Porsche withdrew from Formula One in 1962 and focused their attention on sports car racing. One of their first successes was the fiberglass-bodied Porsche 904 which they introduced in 1964. Equipped with a 1,966-c.c. flat four-cylinder engine and five-speed manual transmission the lightweight Porsche can reach a top speed of 163-mph.
The design on this 2010 GT2 BMW M3 was created by American artist Jeff Koons. Unlike many art cars, the BMW is covered with a vinyl wrap rather than being hand painted by the artist. The M3 was entered in the 2010 24 Hours of Le Mans and driven by Andy Priaulx, Dirk Muller and Dirk Werner – it failed to finish.
Also appearing in the Motorsport exhibit is this 1967 Alfa Romeo Giulia TZ2. The TZ stands for ‘Tubolare Zagato’ which refers to the tube frame chassis. Sitting on the frame is a fiberglass body by Zagato. The Alfa is powered by a double overhead camshaft four-cylinder engine. The 1570-c.c. motor uses a dry-sump lubrication system and a pair of two-barrel Weber carburetors. It produces approximately 170-horsepower and can reach a top speed of 160-mph.
Another vehicle on display in the lobby is this motorcycle called the Dodge Tomahawk which is named after a military cruise missile. Built in 2003, this bike is fitted with a 500-horsepower V10 motor from a Dodge Viper. Unlike most motorcycles, this bike is equipped with four wheels for stability and traction.
In 1956, Porsche introduced the 356 A which offered some upgrades not found on the original 356. There were five different engines options – starting at 1300-c.c. and increasing in displacement to 1600-c.c. Naturally, the motors offered differed in their performance – the 1300-c.c. motor produced 44-horsepower while the 1500 GS Carrera was rated at 100-horsepower. There were also cosmetic changes which distinguished this edition from the previous model.

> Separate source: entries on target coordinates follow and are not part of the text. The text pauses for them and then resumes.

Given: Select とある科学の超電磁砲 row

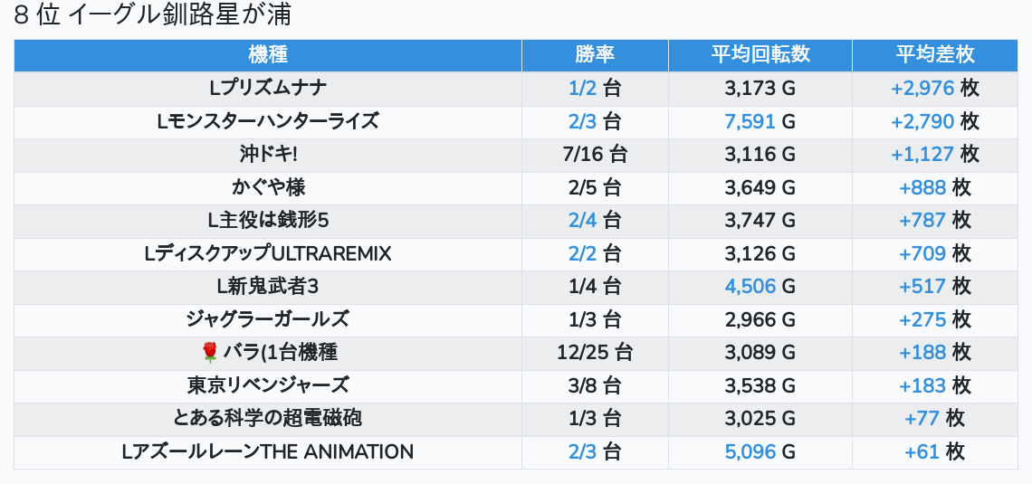Looking at the screenshot, I should [x=267, y=418].
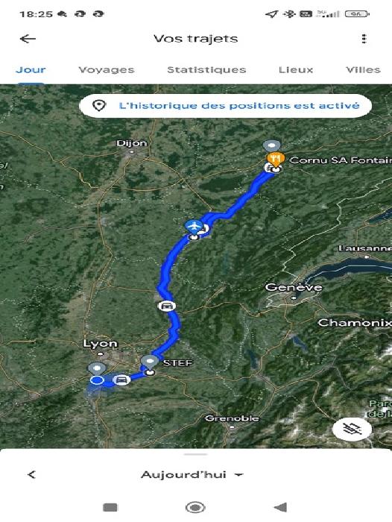Tap the airplane marker on the route

pos(193,226)
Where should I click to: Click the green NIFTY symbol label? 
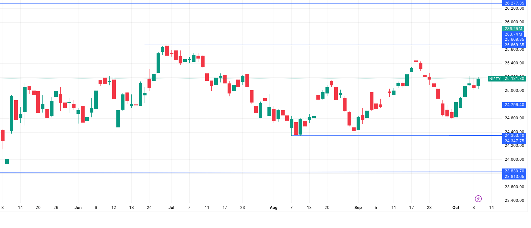(495, 79)
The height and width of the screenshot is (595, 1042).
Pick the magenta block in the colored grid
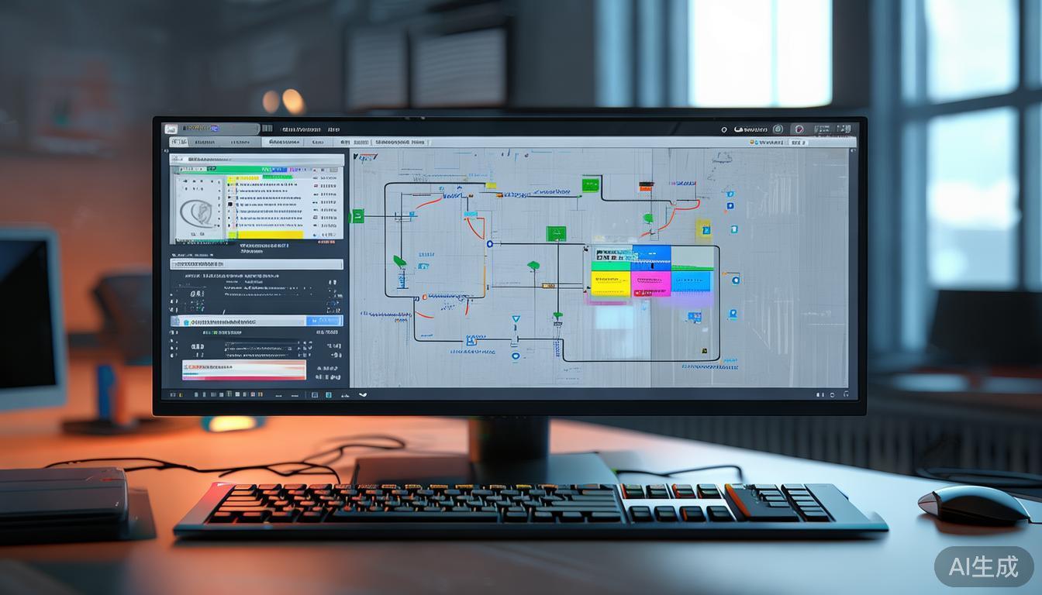650,283
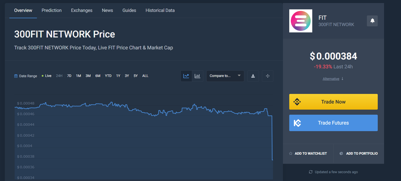
Task: Click the Date Range calendar icon
Action: [16, 76]
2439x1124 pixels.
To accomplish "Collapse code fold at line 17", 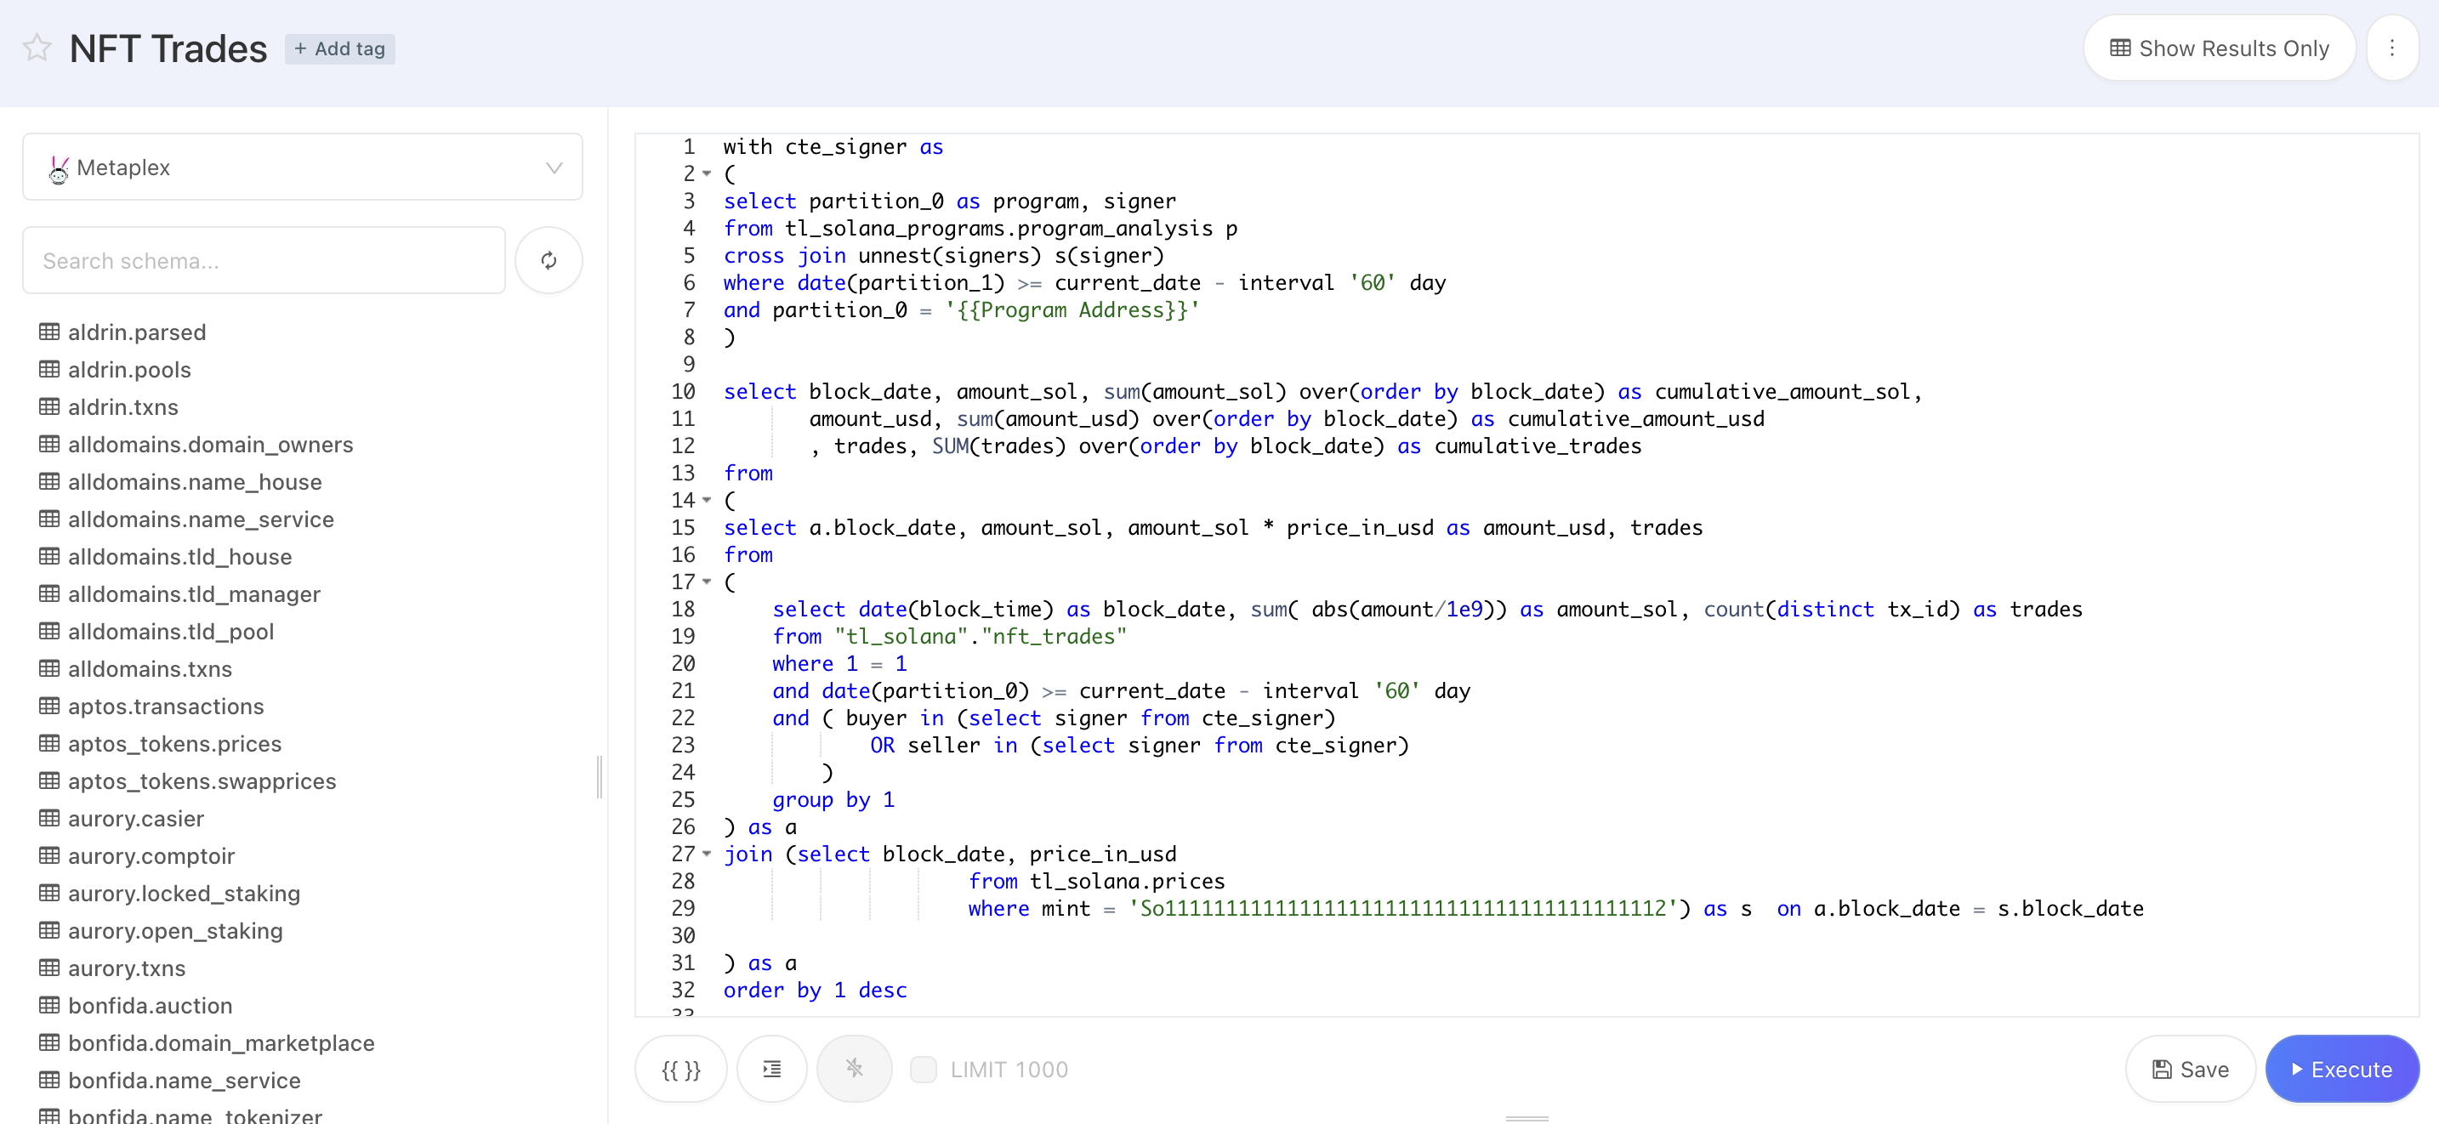I will pos(706,582).
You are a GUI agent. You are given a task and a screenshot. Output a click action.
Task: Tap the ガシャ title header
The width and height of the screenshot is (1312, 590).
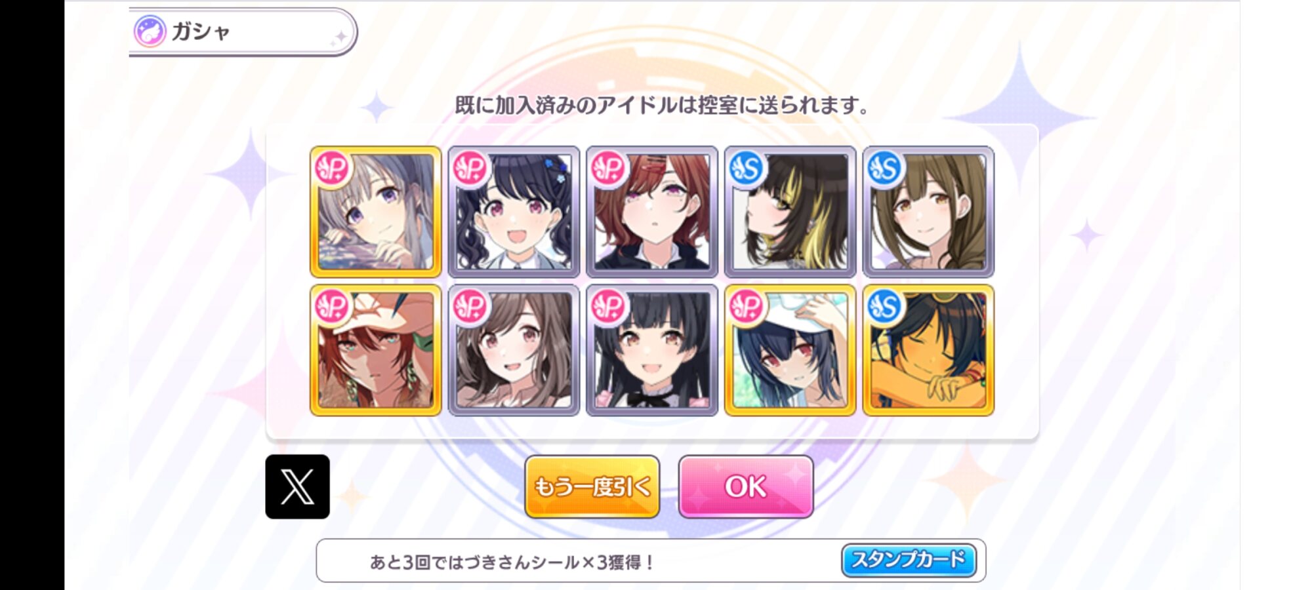pyautogui.click(x=243, y=31)
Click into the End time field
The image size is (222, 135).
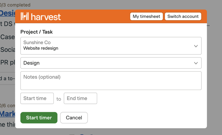(80, 98)
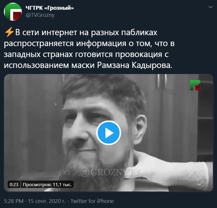Click the Twitter for iPhone source link
The height and width of the screenshot is (208, 217).
(x=92, y=201)
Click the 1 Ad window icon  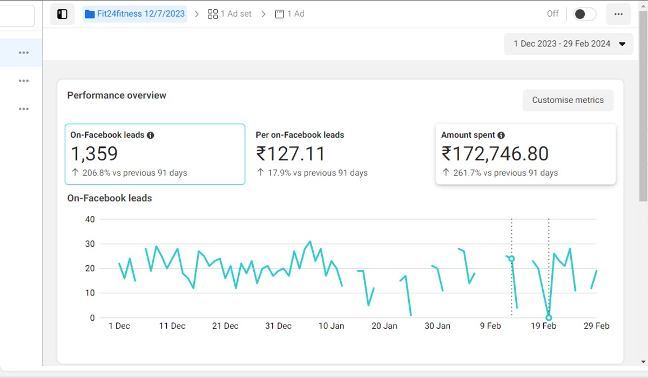point(279,14)
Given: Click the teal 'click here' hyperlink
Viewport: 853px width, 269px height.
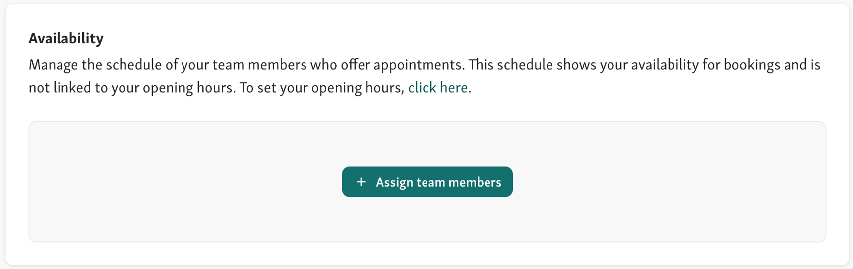Looking at the screenshot, I should [437, 88].
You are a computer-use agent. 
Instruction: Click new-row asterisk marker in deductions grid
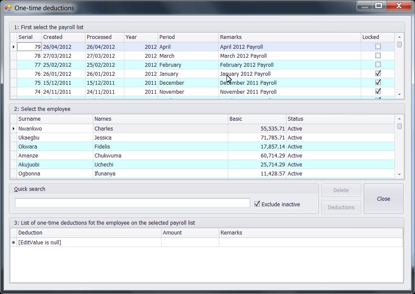click(x=13, y=243)
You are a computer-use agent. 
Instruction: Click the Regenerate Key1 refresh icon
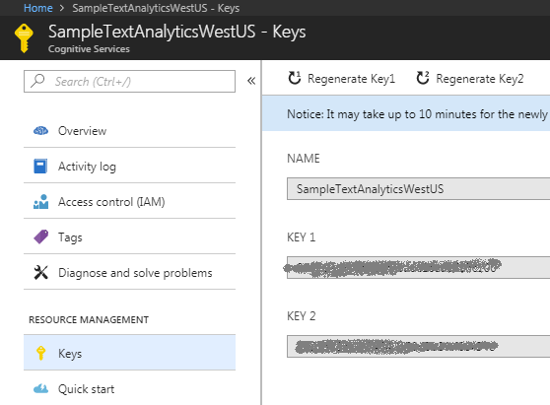295,78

Another car located on the first floor in the Artistry of the Automobile exhibit was this 1949 Delahaye Type 157 Drophead Coupe. The coachwork on the vehicle was by Figoni et Falaschi. The Delahaye debuted at the 1949 Paris Auto Salon and was purchased by the Maharaja of Mysore. During a change of ownership, the coupe was converted to a cabriolet and painted red.
The Lancia D24 made its debut at the Nurburgring 1000 in 1953. The tube frame chassis was fitted with a 3.3-liter V6 engine and the car tipped the scales at 1,653-pounds. During the early 50s, the Lancia was raced by some of the era’s finest drivers - Alberto Ascari won the 1954 Mille Miglia, Piero Taruffi was victorious in the 1954 Targa Florio and Juan Manuel Fangio, finished first at the 1953 Carrera Panamericana.